Sampai saat ini, masih saja ada anggapan berkarir di dunia kepenyiaran, khususnya profesi penyiar radio, tidak memiliki prospek yang cerah. Sebagian orang masih menilai dengan paradigma lama bahwa bekerja sebagai penyiar hanyalah untuk hobby atau pengisi waktu saja. Profesi penyiar tidak bisa dijadikan sebagai sandaran hidup. Gajinya kecil, masa depannya tidak jelas. Beberapa contoh di sekitar kita seolah membenarkan anggapan itu. Mereka yang dulunya bekerja sebagai penyiar, akhirnya harus melepaskan profesi itu untuk berkarir di pekerjaan lain yang lebih “menjanjikan”. Sementara mereka yang masih tetap memegang teguh profesinya sebagai penyiar radio, nampaknya harus hidup begitu-begitu saja.
Namun di sisi lain, tidak sedikit anak-anak muda, khususnya lulusan SMU dan kalangan mahasiswa, yang tetap tertarik dengan profesi ini, walaupun setelah lulus kuliah banyak diantara mereka yang akhirnya memilih untuk mencari pekerjaan yang lain. Profesi penyiar seolah hanya dipakai sebagai batu loncatan saja. Ibaratnya, itung-itung cari pengalaman atau minimal untuk nunut ngetop.
Ini kemudian memunculkan pertanyaan, untuk apa orang harus bayar mahal mengikuti pendidikan / kursus kepenyiaran, kalau profesi penyiar tidak memiliki prospek yang bagus ? Apakah memang masih diperlukan pendidikan kepenyiaran itu ?
Kalau kita mau melihat secara jeli, factor yang membuat profesi penyiar seolah kurang menjanjikan dibandingkan profesi yang lain sebenarnya bukan terletak pada profesinya itu sendiri, tetapi factor lain di luar dan di dalam diri pribadi penyiar itu.
Yang dimaksud factor di luar penyiar adalah kebijakan perusahaan tempat di mana penyiar itu bekerja. Seperti juga mereka yang bekerja di perusahaan lain, semakin besar suatu perusahaan sudah sewajarnya semakin bagus kesejahteraan yang diberikan kepada karyawannya. Normalnya begitu.
Nah, sekarang tinggal dilihat, apakah stasiun radio tempat penyiar itu bekerja termasuk perusahaan yang sudah besar dan sehat secara financial atau perusahaan yang masih baru berdiri (ataupun sudah lama berdiri) tapi masih belum sehat kondisi keuangannya ?

· · · · · · ·

• [Tugas Latihan]:
a – Menurut teks tentang profesi penyiar radio, apa yang dimaksud dengan faktor di luar penyiar?
b – Tentukan apakah setiap pernyataan berikut sesuai dengan teks tentang profesi penyiar radio. Jawab ya atau tidak dan kutip kata-kata teks yang menjadi dasarnya.
(i) Sebagian orang menganggap bekerja sebagai penyiar hanya untuk hobi atau pengisi waktu.
(ii) Anak muda lulusan SMU dan mahasiswa tidak lagi tertarik dengan profesi penyiar.
(iii) Penyebab profesi penyiar tampak kurang menjanjikan terletak pada profesi itu sendiri.
c – Tuliskan lanjutan teks tentang profesi penyiar radio, dimulai setelah kalimat terakhirnya.

• [Baris Data]:
· · · · · · ·

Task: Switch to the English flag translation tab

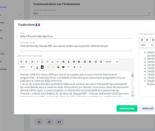Action: pos(49,122)
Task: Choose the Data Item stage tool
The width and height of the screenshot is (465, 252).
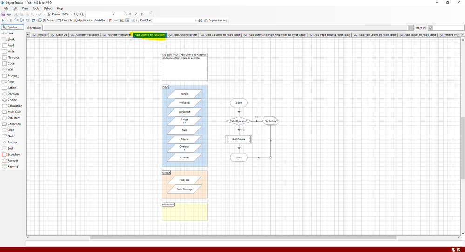Action: (x=13, y=118)
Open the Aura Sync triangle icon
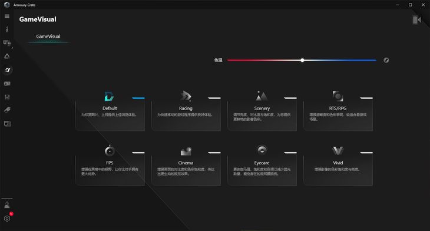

· · · · · · ·

• [Jawaban Per Tugas]:
a – Kebijakan perusahaan tempat penyiar itu bekerja.

b –
(i) Ya: "bekerja sebagai penyiar hanyalah untuk hobby atau pengisi waktu saja".
(ii) Tidak: "tidak sedikit anak-anak muda, khususnya lulusan SMU dan kalangan mahasiswa, yang tetap tertarik dengan profesi ini".
(iii) Tidak: "sebenarnya bukan terletak pada profesinya itu sendiri".

c –
Kalau ternyata stasiun radio tersebut sudah lama berdiri dan sehat secara financial, sudah sewajarnya karyawan yang bekerja di dalamnya, termasuk penyiarnya, mendapatkan kesejahteraan yang lebih baik. Apalagi seiring dengan pertumbuhan perusahaan yang makin besar, dengan bertambahnya divisi maupun bidang usaha baru yang masih berkaitan dengan dunia broadcast, semakin besar pula peluang seorang penyiar untuk menaiki jenjang yang lebih tinggi lagi. Misalnya dari penyiar part time menjadi full time, naik lagi penyiar senior, menjadi produser acara, program director ataupun General Manager dan seterusnya.
Sebaliknya, kalau stasiun radio tersebut belum sehat secara financial, wajar saja kalau kesejahteraan yang diberikan kepada penyiarnya masih belum begitu bagus. Darimana perusahaan bisa membayar karyawannya kalau pemasukan iklan tidak meningkat bahkan cenderung turun tiap bulannya ? Seperti kita tahu, sumber pemasukan utama sebuah stasiun radio, dalam hal ini radio swasta, adalah dari iklan. Kalau iklan yang masuk sedikit atau bahkan tidak ada, tentunya stasiun radio itu tak akan mampu memberikan kesejahteraan yang layak bagi para karyawannya, termasuk penyiar yang bekerja di dalamnya.
Sedangkan yang ke dua adalah factor internal dari individu penyiar itu sendiri. Profesi apapun, di perusahaan manapun, dituntut kecakapan dan prestasi yang lebih baik. Semakin baik prestasi seorang karyawan, semakin besar peluangnya untuk naik gaji, naik pangkat atau mendapatkan kompensasi lebih dari perusahaan. Sementara mereka yang biasa-biasa saja, atau tidak berprestasi sama sekali, kecil peluangnya untuk mendapatkan promosi yang lebih baik dari perusahaan. Akibatnya, kesejahteraannya begitu-begitu saja, dan masa depannya menjadi suram.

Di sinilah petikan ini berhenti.